Copy every entry as is. Leave images out.

____

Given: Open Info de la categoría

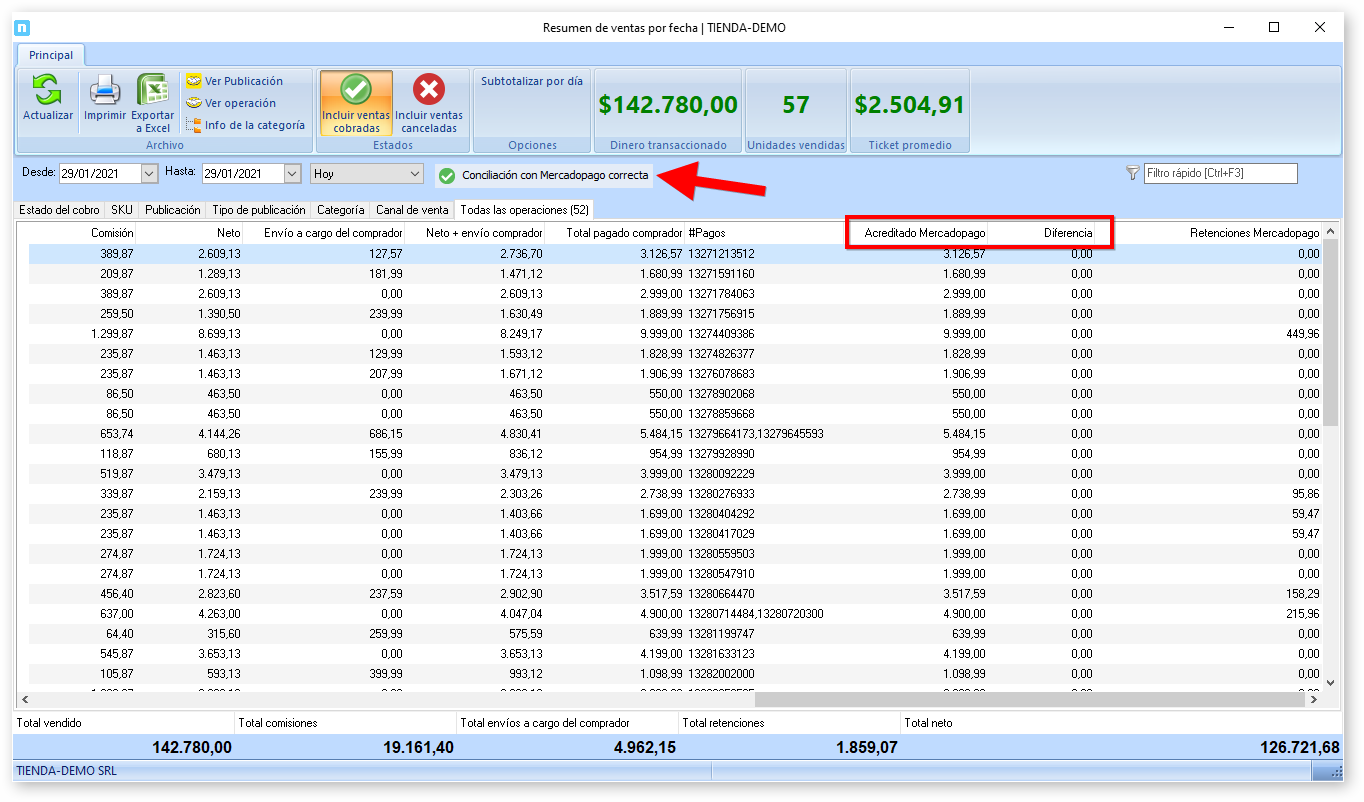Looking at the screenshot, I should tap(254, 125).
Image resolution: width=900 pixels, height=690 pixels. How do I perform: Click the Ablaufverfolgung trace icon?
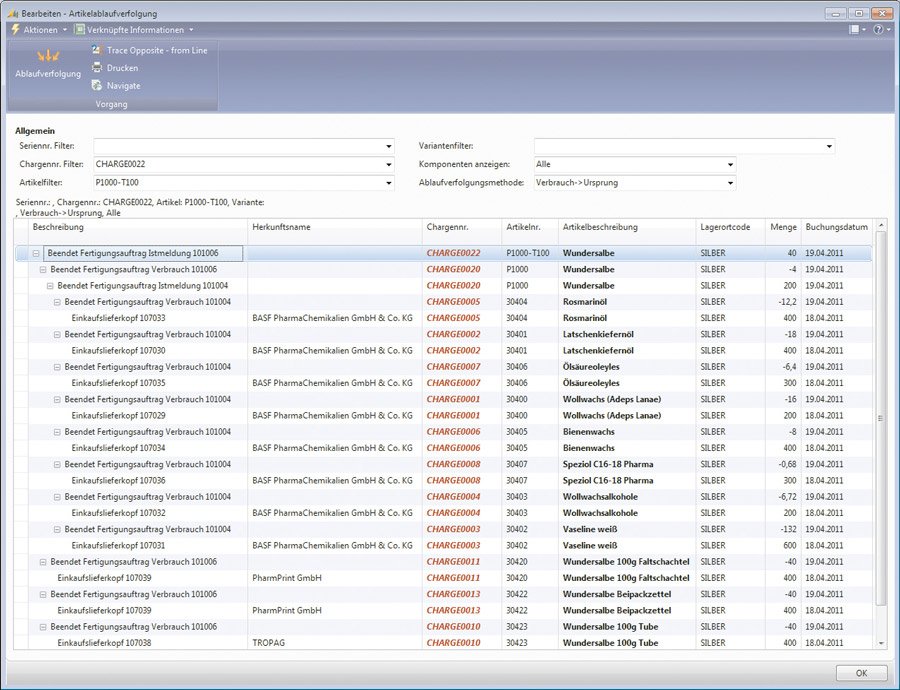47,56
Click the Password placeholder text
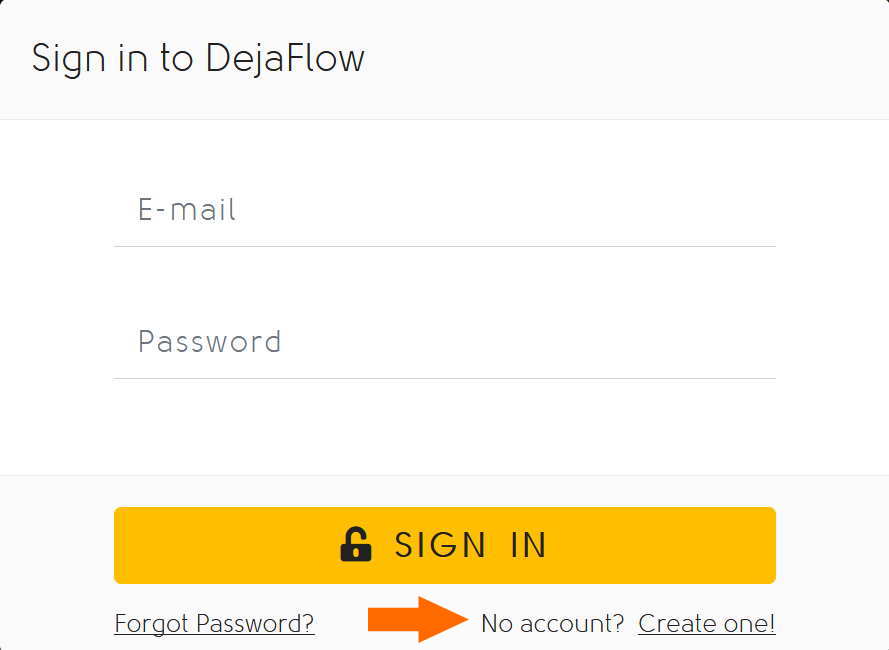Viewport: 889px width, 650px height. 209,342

____

Solution for this exercise:
Given: Open Info de la categoría

Looking at the screenshot, I should tap(254, 125).
Image resolution: width=900 pixels, height=690 pixels. How do I perform: Click the Ablaufverfolgung trace icon?
47,56
Click the Password placeholder text
Viewport: 889px width, 650px height. 209,342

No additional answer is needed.